History of Present Illness: A 29-year-old with a history of migraine headaches, thalassemia of unknown phenotype, and no history of hypertension or epilepsy arrived to the emergency department via ambulance after possible seizure. The patient had nausea and vomiting the morning after a night of heavy drinking. After several rounds of vomiting, she felt shaky, lightheaded and experienced paresthesia in both of her hands and feet. There was no loss of consciousness, confusion or incontinence. EMS reported hypertension and tremors with upper extremity spasms. The patient developed a left upper extremity rash distal to the blood pressure cuff after paramedics did the first blood pressure measurement.

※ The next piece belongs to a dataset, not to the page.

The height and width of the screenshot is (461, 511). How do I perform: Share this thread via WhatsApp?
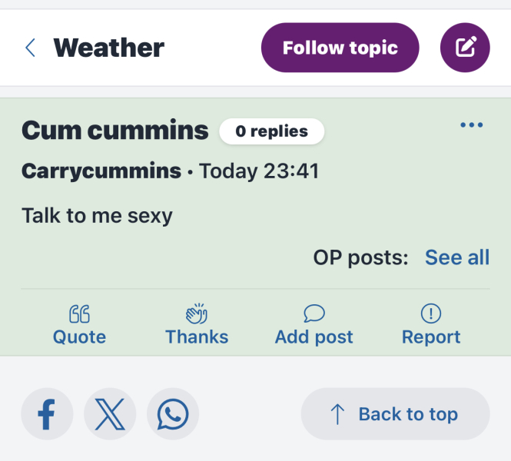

The Rumpel-Leede phenomenon is a rare condition in which the small dermal capillaries rupture in response to compression of the extremity, leading to the development of a petechial rash distal to the site of compression. This phenomenon commonly presents in the setting of thrombocytopenia or microvascular fragility that is due to hypertension (hypothesized to be due to elevated venous pressures) or diabetes (due to microvascular injury).
Also seen in patients with:
Intravenous drug use
Chronic steroid use
Infections (e.g. Dengue fever)
The high red blood cell turnover in thalassemia causes an overall increase in bodily absorption of iron. Increased amounts of iron can lead to the creation of reactive oxygen species, such as via the Fenton Reaction. These reactive oxygen species are believed to be involved in various vascular disorders, possibly predisposing the patient to this phenomenon.
The patient’s vessel injury due to thalassemia, her hypertensive state, and the blood pressure cuff inflation together could have led to the occurrence of the Rumpel-Leede phenomenon.
There are no known consequences of the Rumpel-Leede phenomenon. The patient’s petechiae resolved in just over one week, consistent with the typical spontaneous resolution of the rash within 6 to 14 days.